Student suicides force Las Vegas to re-open schools

, Spencer Irvine, Leave a comment

The ongoing statewide lockdowns and subsequent school lockdowns are taking a toll of enormous proportions on many parts of the United States. Despite the science and statistics backing the re-opening of schools for mental health, social, and economic reasons, many school districts have bowed under pressure from powerful teachers’ unions to remain closed.

Tragically, in the case of Clark County, Nevada, eighteen students committed suicide between March and December 2020. Clark County, the fifth-largest school district in the country, includes Las Vegas and other cities in southern Nevada, and school district superintendent announced it will re-open its classrooms due to the worsening mental health crisis of its schoolchildren.

Fox News reported that the eighteen suicides were double the amount that the district recorded in 2019. School superintended Jesus Jara said, “When we started to see the uptick in children taking their lives, we knew it wasn’t just the Covid numbers we need[ed] to look at anymore.” Jara added, “We have to find a way to put our hands on our kids, to see them, to look at them.

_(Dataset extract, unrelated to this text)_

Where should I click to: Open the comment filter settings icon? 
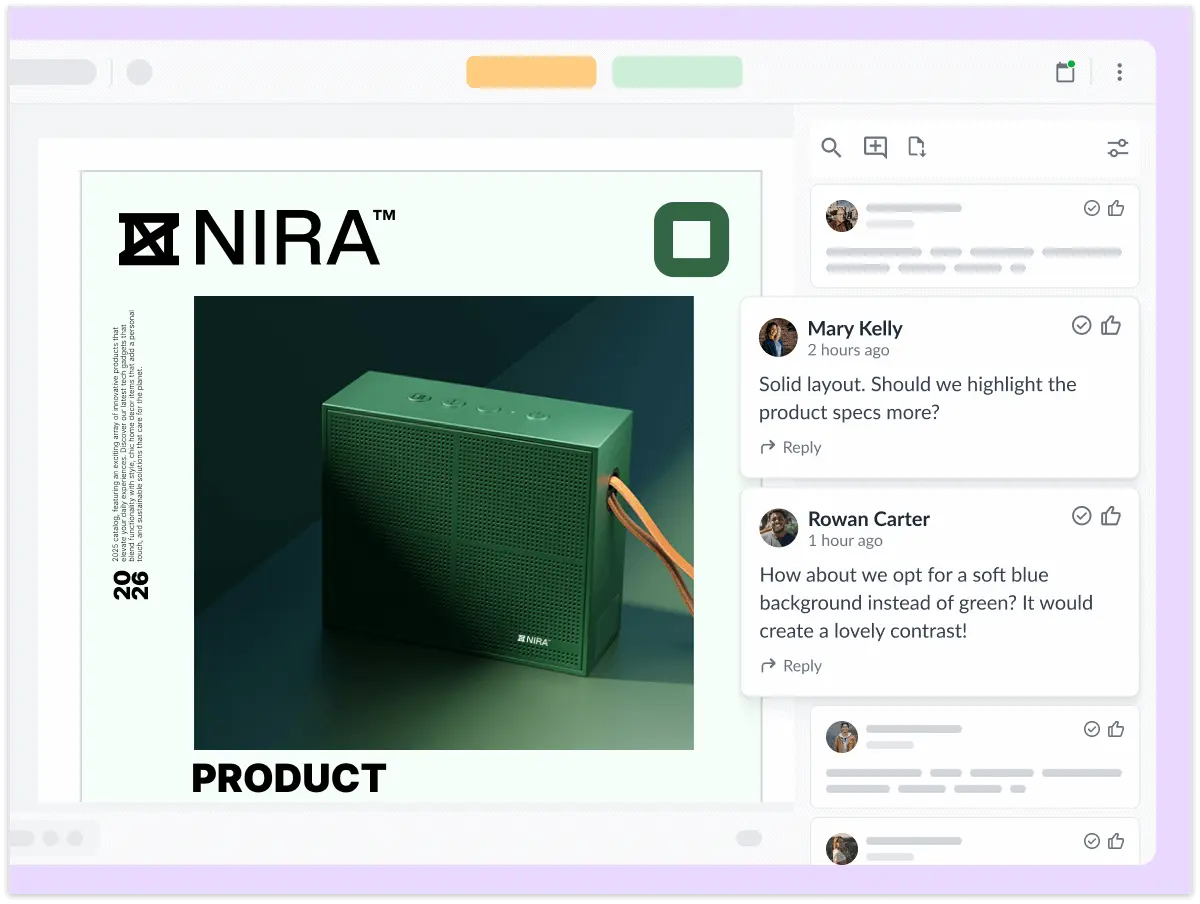(x=1117, y=148)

They’ve got to start seeing some movement, some hope.”

The district also noted that it had an alert system on its electronic devices, after it shifted to remote learning through laptop computers and tablets such as iPads. The program, the GoGuardian Beacon system, notifies school officials of ongoing mental health episodes or suicidal thoughts by analyzing writing and search activity. The program reported over 3,100 alerts between June and October, 2020.

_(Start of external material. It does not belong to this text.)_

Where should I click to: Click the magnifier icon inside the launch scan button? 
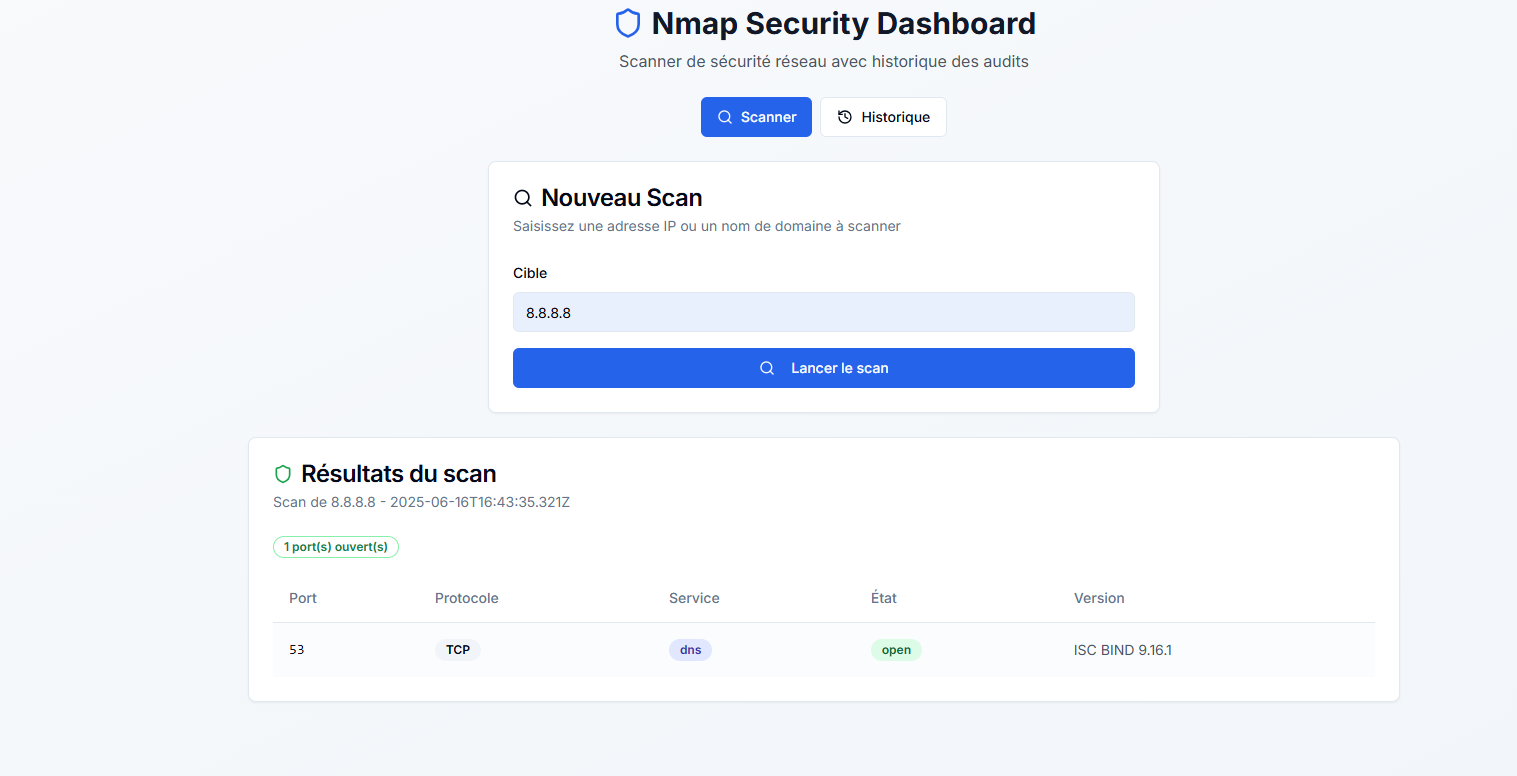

Clark County schools trained its teachers to spot mental health cues on screens, in conjunction with school psychologists managing cases and truancy officers conducting wellness checks. The district also had a face-to-face counseling program that intervened in thirty cases of students contemplating suicide.

The school district said it will re-open by March 2021, but a hard date has not been set.

The data has consistently shown that school-aged children are not as susceptible to the coronavirus’s deadly effects as those in the middle-aged and elderly cohorts of the population. Yet school officials and politicians bowed to teachers’ unions pressure to close schools and hold virtual instruction. Poor public policy decision-making created a prolonged mental health crisis, which has resulted in the loss of jobs, livelihoods, homes, and eroding mental health.